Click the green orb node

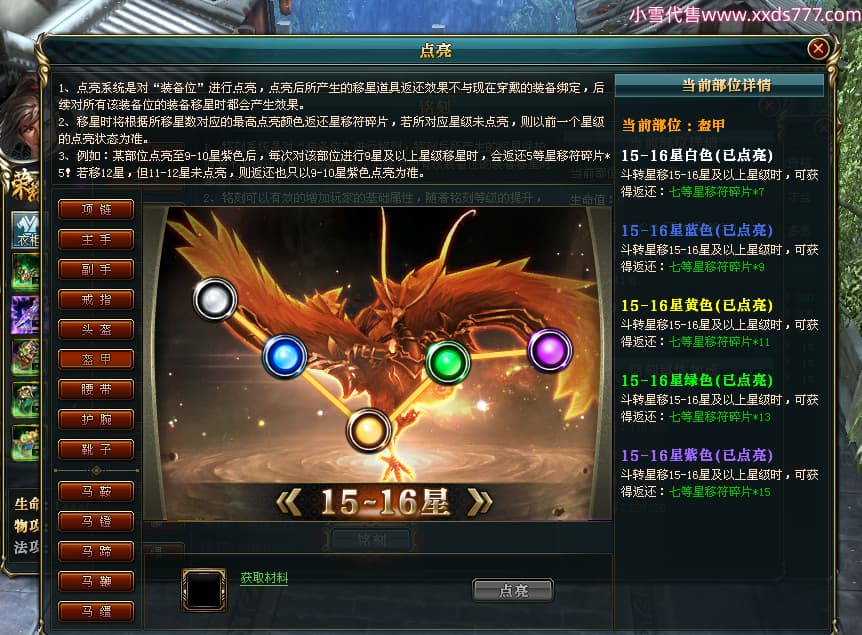[448, 362]
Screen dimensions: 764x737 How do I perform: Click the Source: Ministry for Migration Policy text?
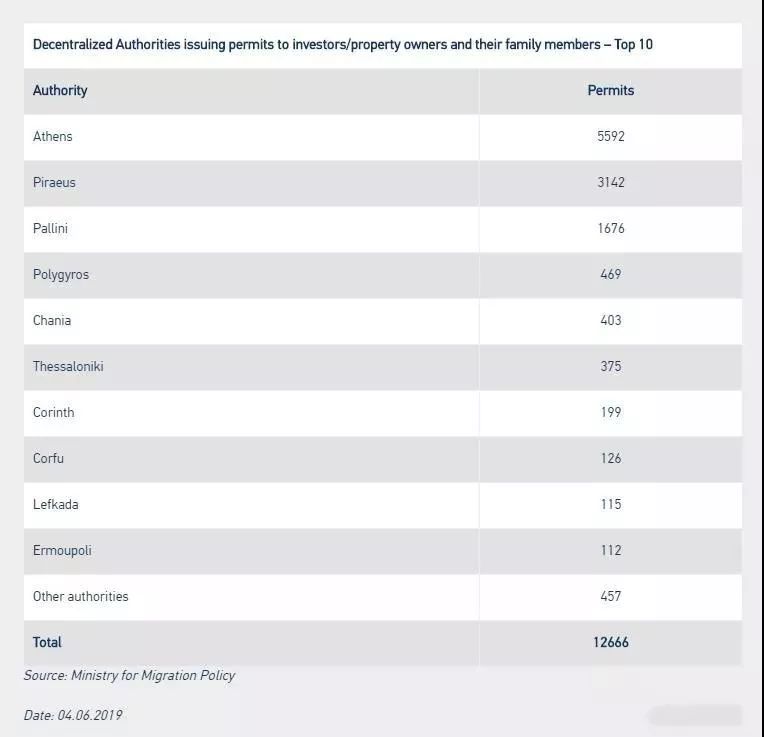tap(129, 676)
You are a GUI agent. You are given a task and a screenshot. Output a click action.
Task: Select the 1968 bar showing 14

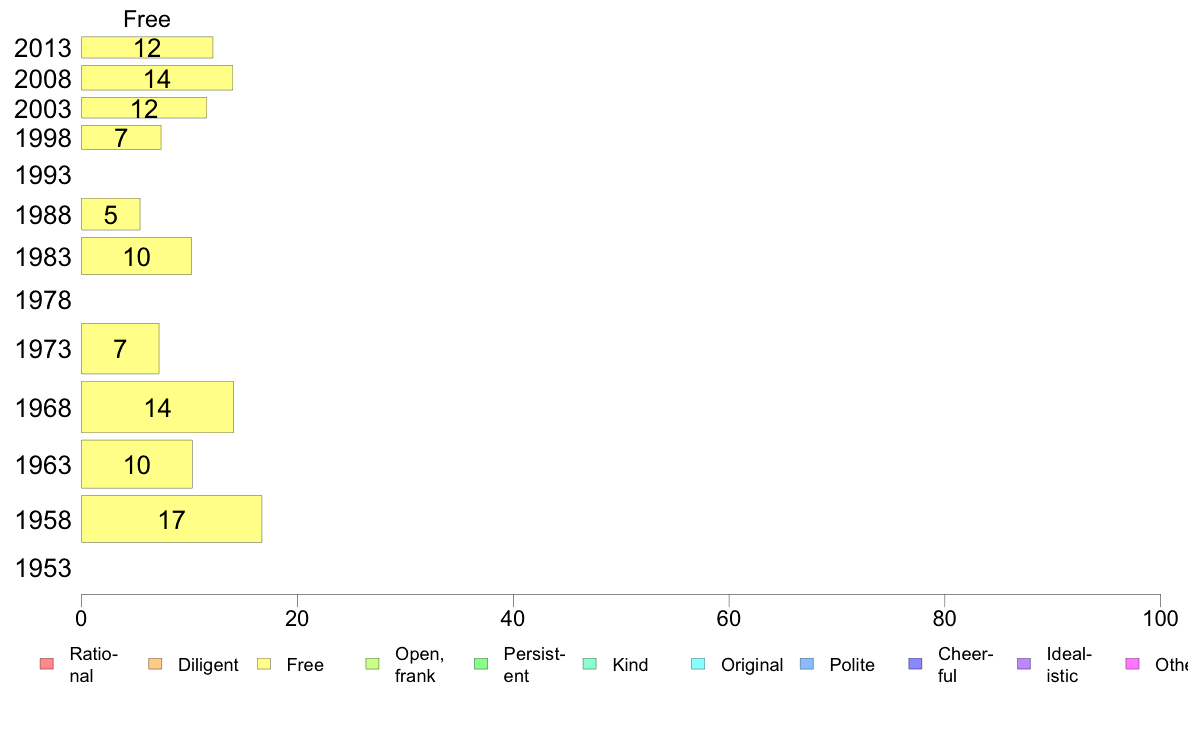pos(158,407)
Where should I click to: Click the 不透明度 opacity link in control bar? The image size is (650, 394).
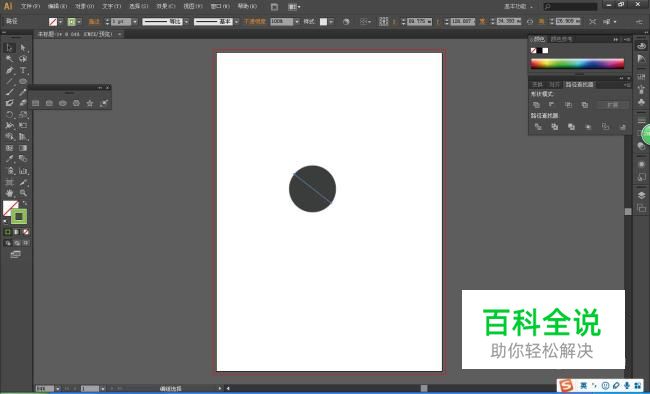tap(255, 22)

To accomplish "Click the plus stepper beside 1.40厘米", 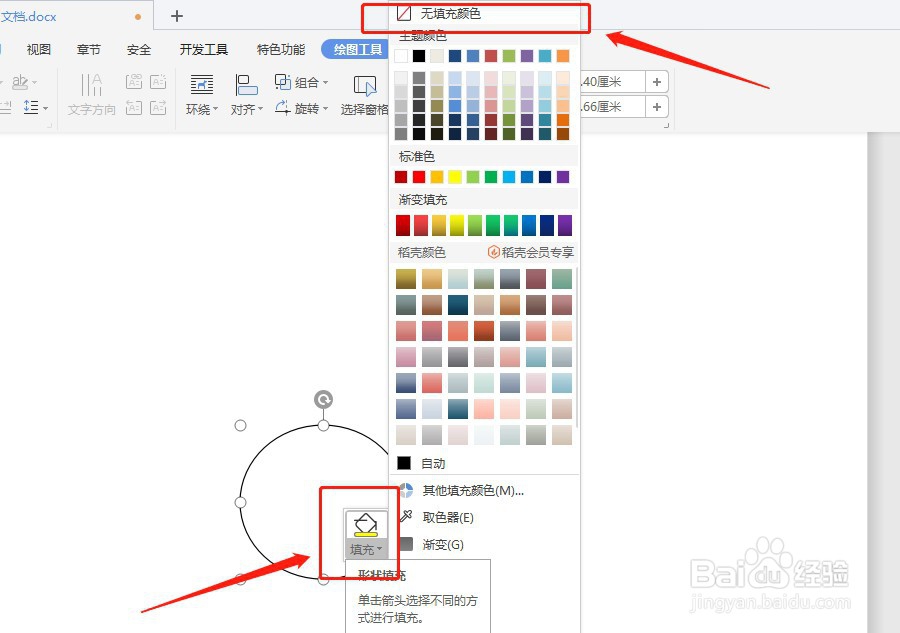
────────────────────
Print exactly the lines from the line with "Screen dimensions: 764x737" through the end of the data, both ends included, and print no pictures.

Reply to the task
Screen dimensions: 764x737 How do I perform: Click the Source: Ministry for Migration Policy text?
tap(129, 676)
You are a GUI agent. You are given a task and a screenshot. Output a click action.
Task: Select the 1968 bar showing 14

pos(158,407)
Where should I click to: Click the 不透明度 opacity link in control bar? The image size is (650, 394).
tap(255, 22)

To accomplish "Click the plus stepper beside 1.40厘米", 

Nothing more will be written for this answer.